GameStop has recently unveiled its corporate investment policy, incorporating Bitcoin as a treasury reserve asset, the company informed its shareholders on March 25.
The firm’s board of directors approved this decision with an overwhelming majority.
The company has not yet disclosed the size or timing of any initial allocation but confirmed that Bitcoin will now be a crucial part of its treasury strategy.
Following this announcement, the firm’s shares rallied 11%. However, the impact on Bitcoin was minimal, as it appreciated only 0.2%.

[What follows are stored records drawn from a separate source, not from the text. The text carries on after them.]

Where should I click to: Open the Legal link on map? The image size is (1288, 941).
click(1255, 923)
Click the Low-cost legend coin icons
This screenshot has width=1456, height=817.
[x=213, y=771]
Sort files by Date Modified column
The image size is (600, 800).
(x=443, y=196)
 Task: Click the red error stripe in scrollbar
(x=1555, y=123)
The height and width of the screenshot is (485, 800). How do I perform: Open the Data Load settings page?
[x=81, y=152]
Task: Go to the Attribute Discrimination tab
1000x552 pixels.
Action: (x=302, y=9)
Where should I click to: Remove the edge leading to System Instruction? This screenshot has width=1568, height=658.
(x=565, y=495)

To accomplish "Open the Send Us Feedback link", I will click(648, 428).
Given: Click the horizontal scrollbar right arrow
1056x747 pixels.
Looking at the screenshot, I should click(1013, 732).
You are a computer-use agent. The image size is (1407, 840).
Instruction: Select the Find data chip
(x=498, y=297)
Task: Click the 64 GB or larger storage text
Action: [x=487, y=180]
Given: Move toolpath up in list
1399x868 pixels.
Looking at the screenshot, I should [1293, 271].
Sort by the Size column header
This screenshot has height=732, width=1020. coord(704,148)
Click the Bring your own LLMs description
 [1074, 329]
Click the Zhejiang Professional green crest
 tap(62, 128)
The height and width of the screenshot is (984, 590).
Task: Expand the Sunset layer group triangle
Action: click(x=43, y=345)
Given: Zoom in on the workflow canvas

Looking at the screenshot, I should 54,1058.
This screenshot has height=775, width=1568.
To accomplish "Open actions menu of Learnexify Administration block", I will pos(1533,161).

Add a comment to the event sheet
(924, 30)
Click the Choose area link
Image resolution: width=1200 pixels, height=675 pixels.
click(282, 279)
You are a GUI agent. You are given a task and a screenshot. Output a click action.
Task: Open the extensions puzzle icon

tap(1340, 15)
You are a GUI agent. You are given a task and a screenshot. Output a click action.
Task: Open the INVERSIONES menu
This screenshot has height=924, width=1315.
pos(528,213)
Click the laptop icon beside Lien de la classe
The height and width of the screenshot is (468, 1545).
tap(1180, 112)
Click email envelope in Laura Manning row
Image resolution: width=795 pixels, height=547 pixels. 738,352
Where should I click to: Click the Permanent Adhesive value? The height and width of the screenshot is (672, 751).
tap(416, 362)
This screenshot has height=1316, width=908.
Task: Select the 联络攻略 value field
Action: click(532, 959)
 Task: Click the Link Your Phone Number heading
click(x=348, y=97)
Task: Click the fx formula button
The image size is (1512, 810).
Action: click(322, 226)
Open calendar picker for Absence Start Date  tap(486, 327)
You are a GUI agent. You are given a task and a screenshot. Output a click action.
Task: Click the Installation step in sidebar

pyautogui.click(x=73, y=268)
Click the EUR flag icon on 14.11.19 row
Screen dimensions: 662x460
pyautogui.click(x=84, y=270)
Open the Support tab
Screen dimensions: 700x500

Additionally, in its fourth-quarter earnings report, GameStop revealed that its digital asset strategy extends to stablecoins. The report also highlighted that the company holds more than $4.5 billion in cash, cash equivalents, and marketable securities.
This decision aligns with the growing trend of publicly traded companies incorporating Bitcoin into their balance sheets as a long-term asset, collectively holding around 655,000 Bitcoin.
GameStop’s Bold Dance with Bitcoin
GameStop’s inclination toward Bitcoin follows a series of developments hinting at its growing interest in digital assets.
In early February, Chairman and CEO Ryan Cohen shared a photo with Michael Saylor, co-founder of MicroStrategy, at former President Donald Trump’s Mar-a-Lago estate.
Shortly after, Matt Cole, CEO of Strive Asset Management, wrote an open letter urging GameStop to invest a faction of its cash reserves into Bitcoin. He argued that adopting a Bitcoin-focused treasury strategy could differentiate the company in the gaming and retail industries, calling it a “game-changing opportunity to reshape its financial future.”
Cohen later acknowledged the letter with a brief “letter received” post on X. Nevertheless, GameStop maintained a cautious approach until it officially announced its Bitcoin strategy—aligning itself with major players like MicroStrategy, Tesla, and Block.